BEGIN Data provided

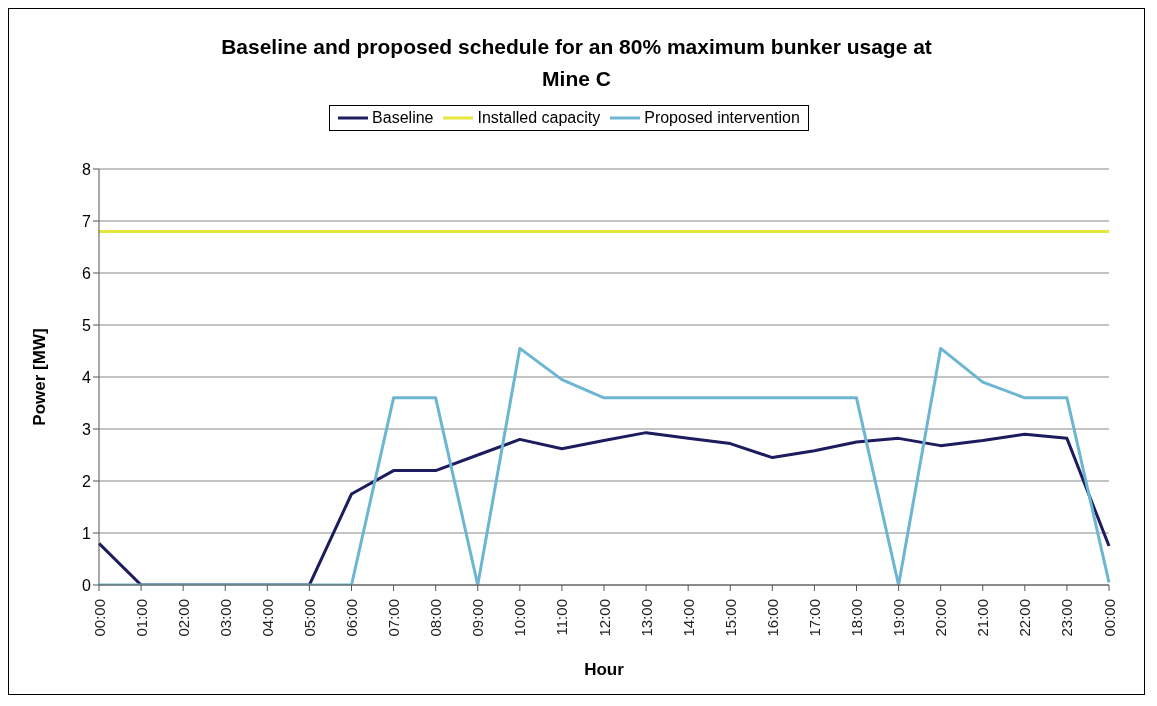  Describe the element at coordinates (87, 325) in the screenshot. I see `y-tick-label: 5` at that location.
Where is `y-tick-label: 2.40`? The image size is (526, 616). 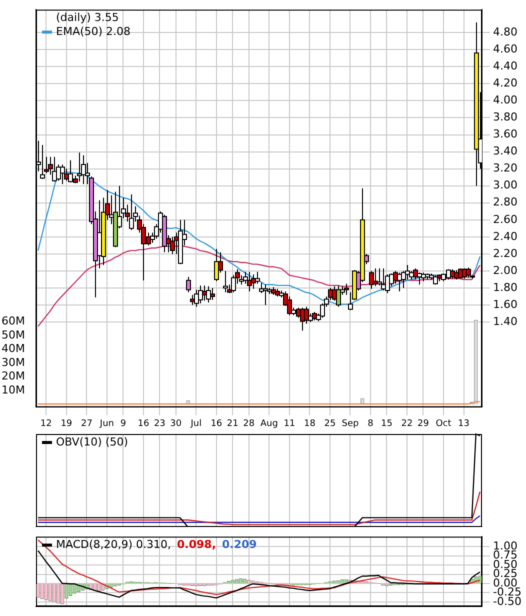 y-tick-label: 2.40 is located at coordinates (506, 236).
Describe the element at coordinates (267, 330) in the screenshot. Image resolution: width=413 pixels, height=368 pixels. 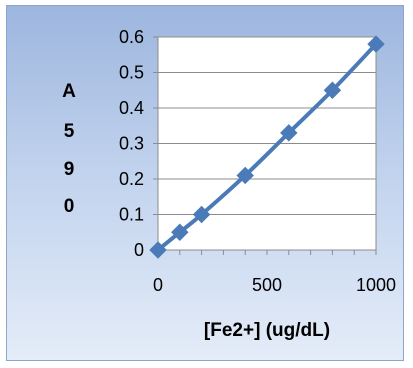
I see `x-axis-title: [Fe2+] (ug/dL)` at that location.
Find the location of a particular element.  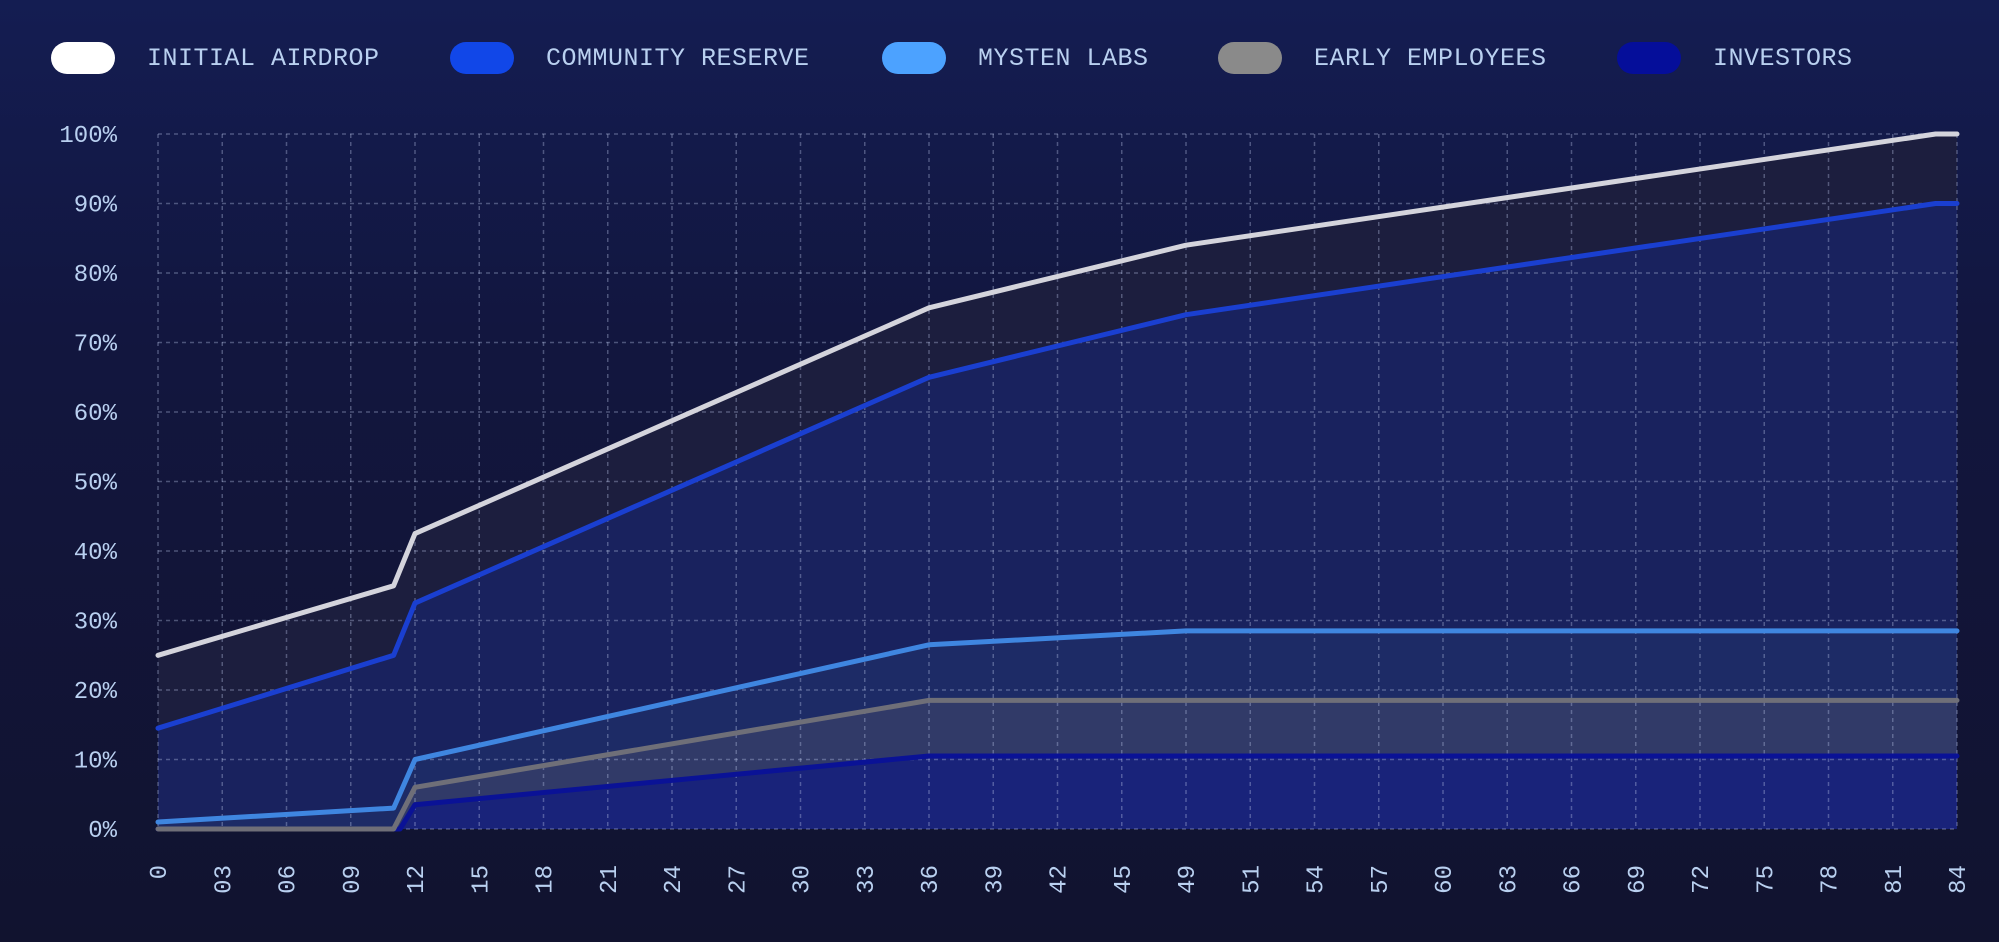

x-tick-label: 75 is located at coordinates (1766, 880).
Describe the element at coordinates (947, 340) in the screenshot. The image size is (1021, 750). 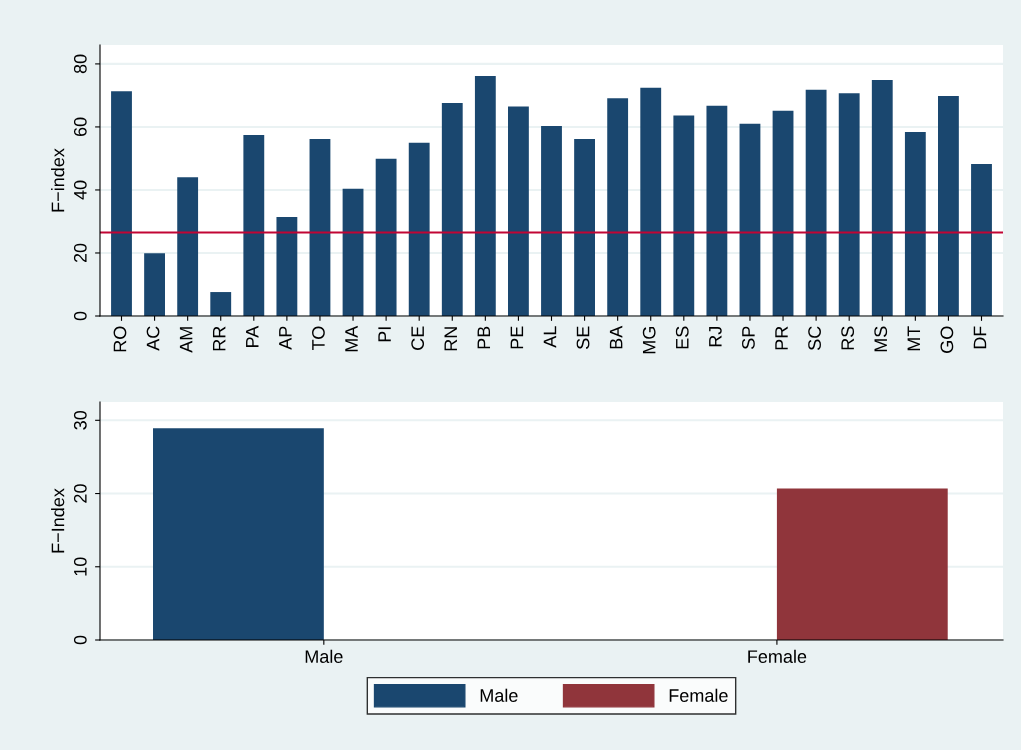
I see `x-tick-label: GO` at that location.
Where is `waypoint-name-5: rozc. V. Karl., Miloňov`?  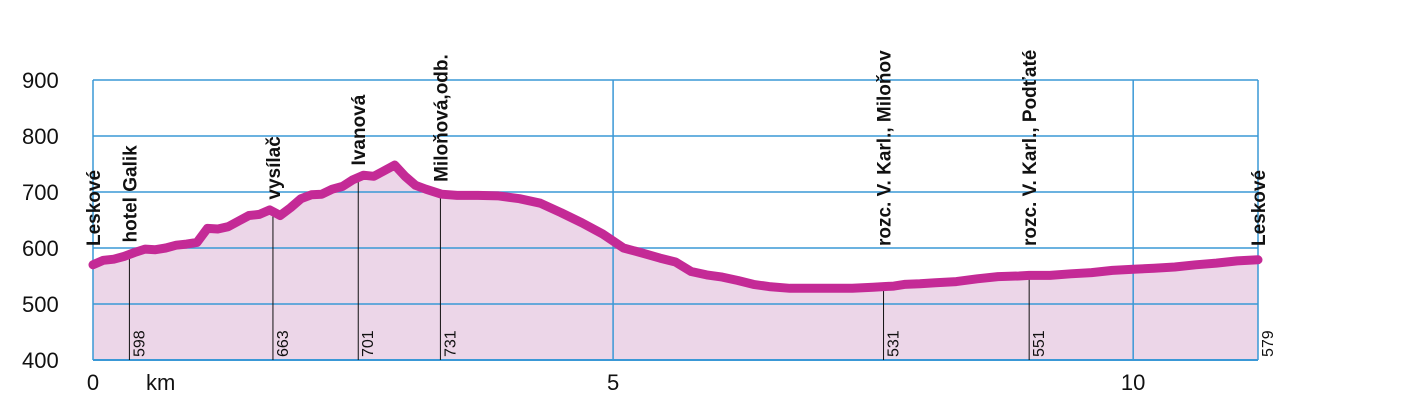 waypoint-name-5: rozc. V. Karl., Miloňov is located at coordinates (886, 148).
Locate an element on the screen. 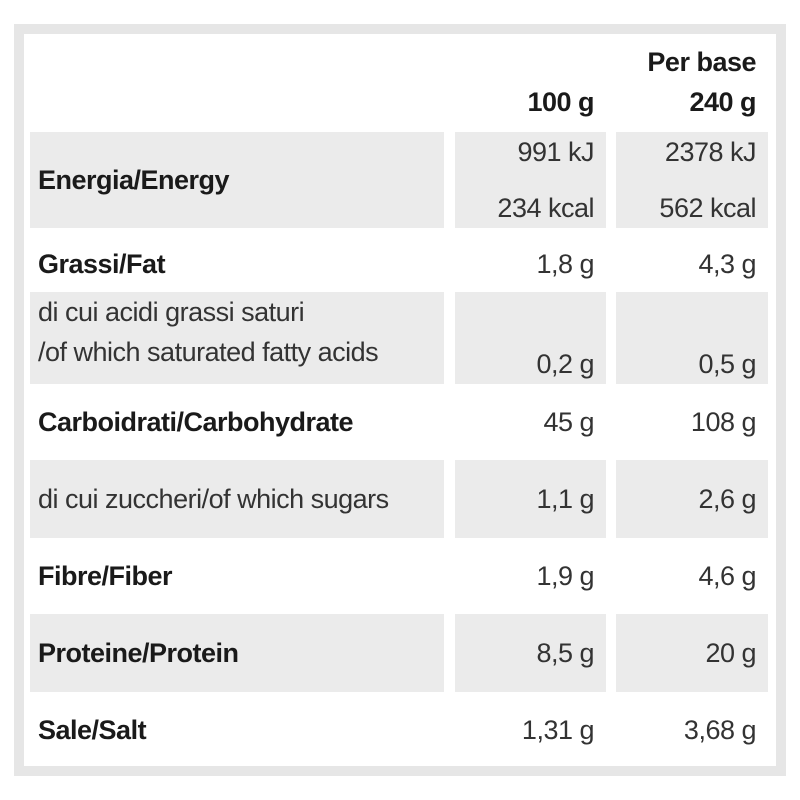 This screenshot has height=800, width=800. cell-text: 240 g is located at coordinates (722, 102).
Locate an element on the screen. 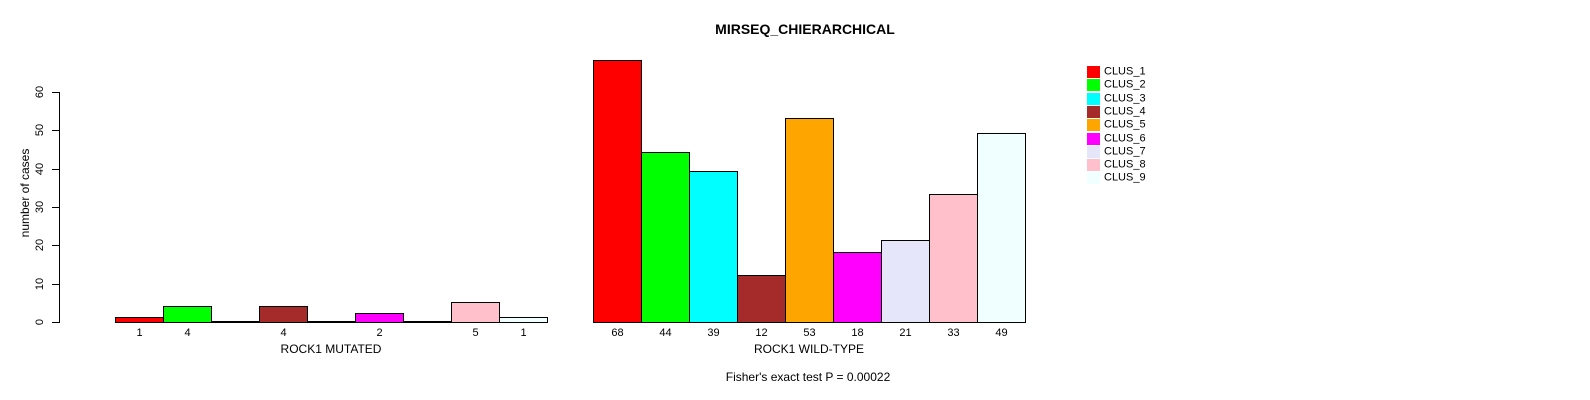  legend-label-clus-5: CLUS_5 is located at coordinates (1125, 124).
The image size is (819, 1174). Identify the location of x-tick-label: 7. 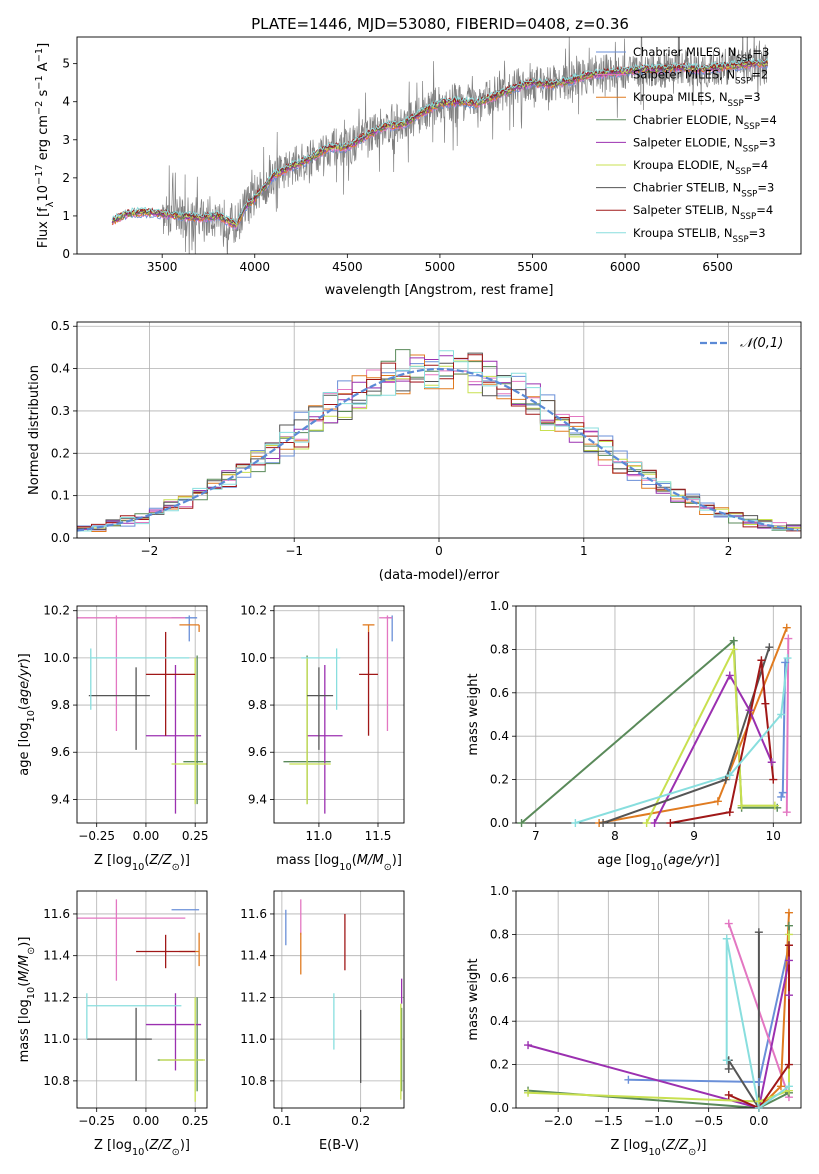
(536, 836).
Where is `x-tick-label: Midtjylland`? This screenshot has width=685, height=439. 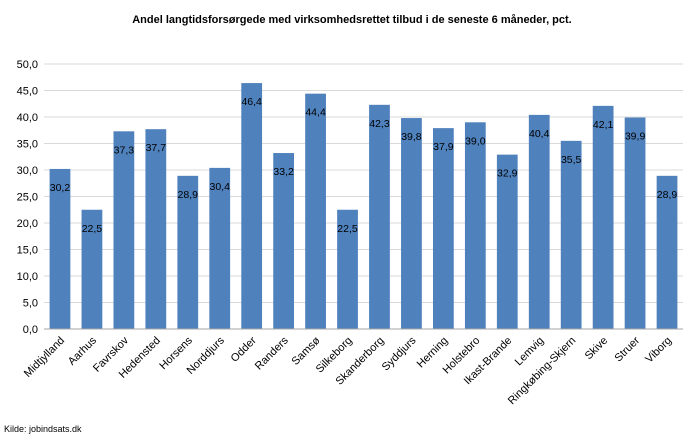
x-tick-label: Midtjylland is located at coordinates (44, 358).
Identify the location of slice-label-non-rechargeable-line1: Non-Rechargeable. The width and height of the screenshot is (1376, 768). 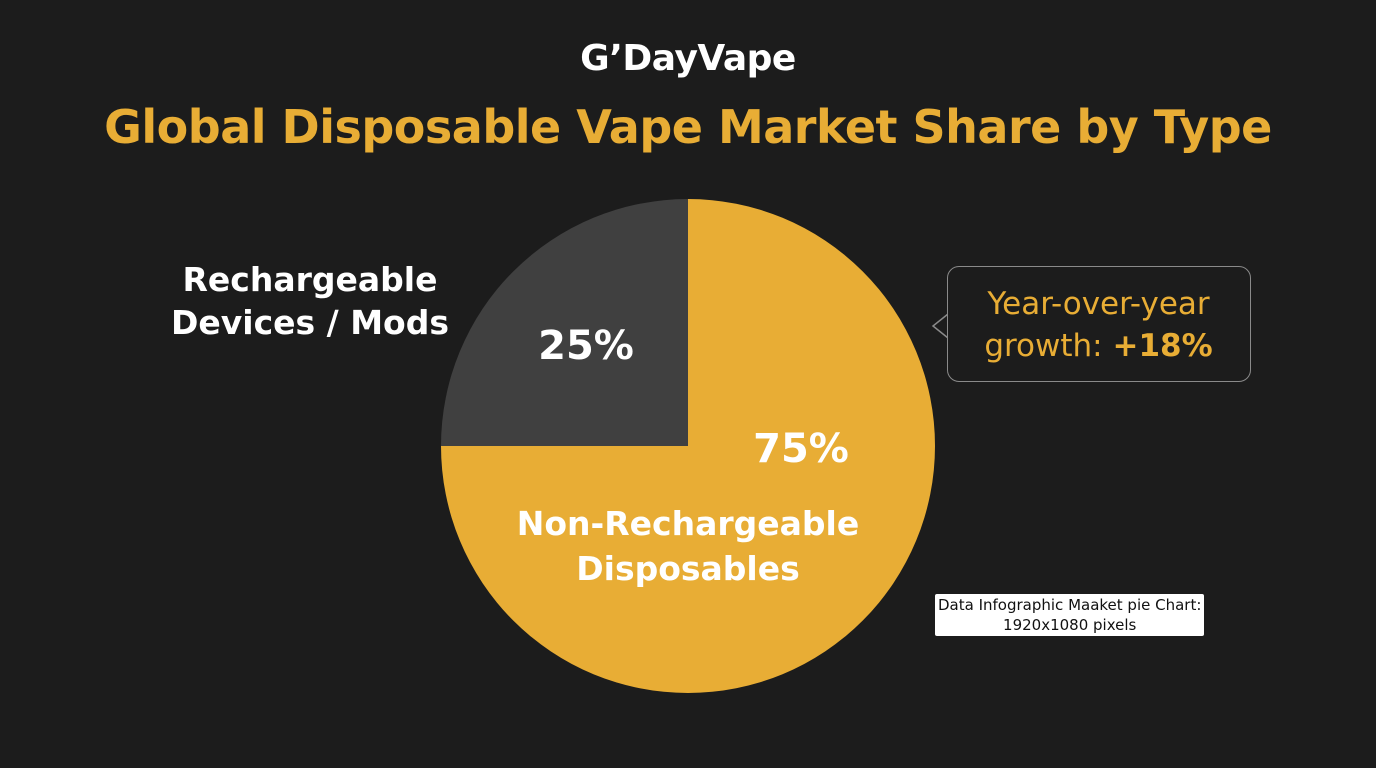
(688, 524).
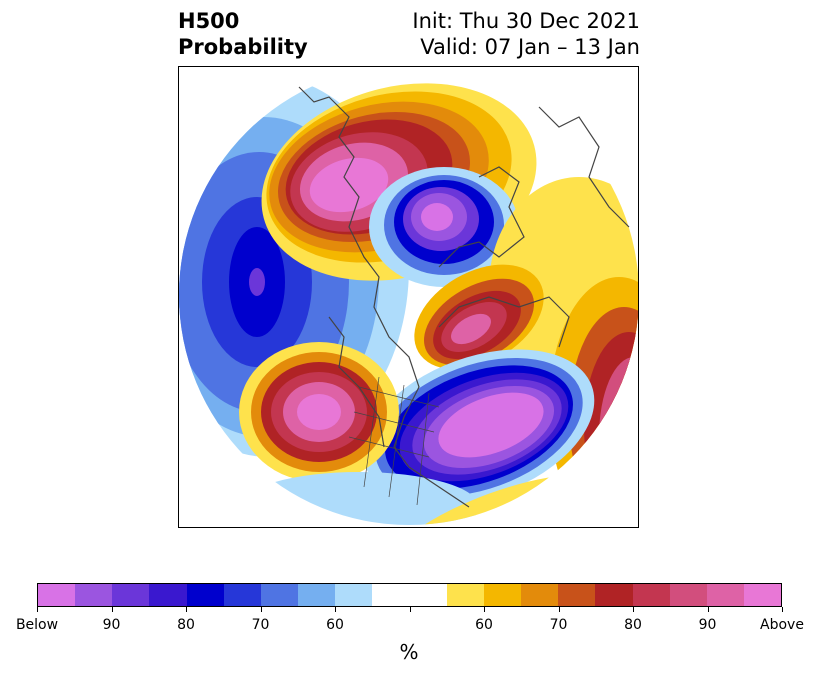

END Data provided

→ **Work to be completed**:
Please copy the records word for word, from the line that contains "Describe the element at coordinates (267, 330)" through the line that contains "x-tick-label: 75 is", and leave out the pictures.

→ **Response to this exercise**:
Describe the element at coordinates (267, 330) in the screenshot. Image resolution: width=413 pixels, height=368 pixels. 
I see `x-axis-title: [Fe2+] (ug/dL)` at that location.
Find the location of a particular element.  

x-tick-label: 75 is located at coordinates (1766, 880).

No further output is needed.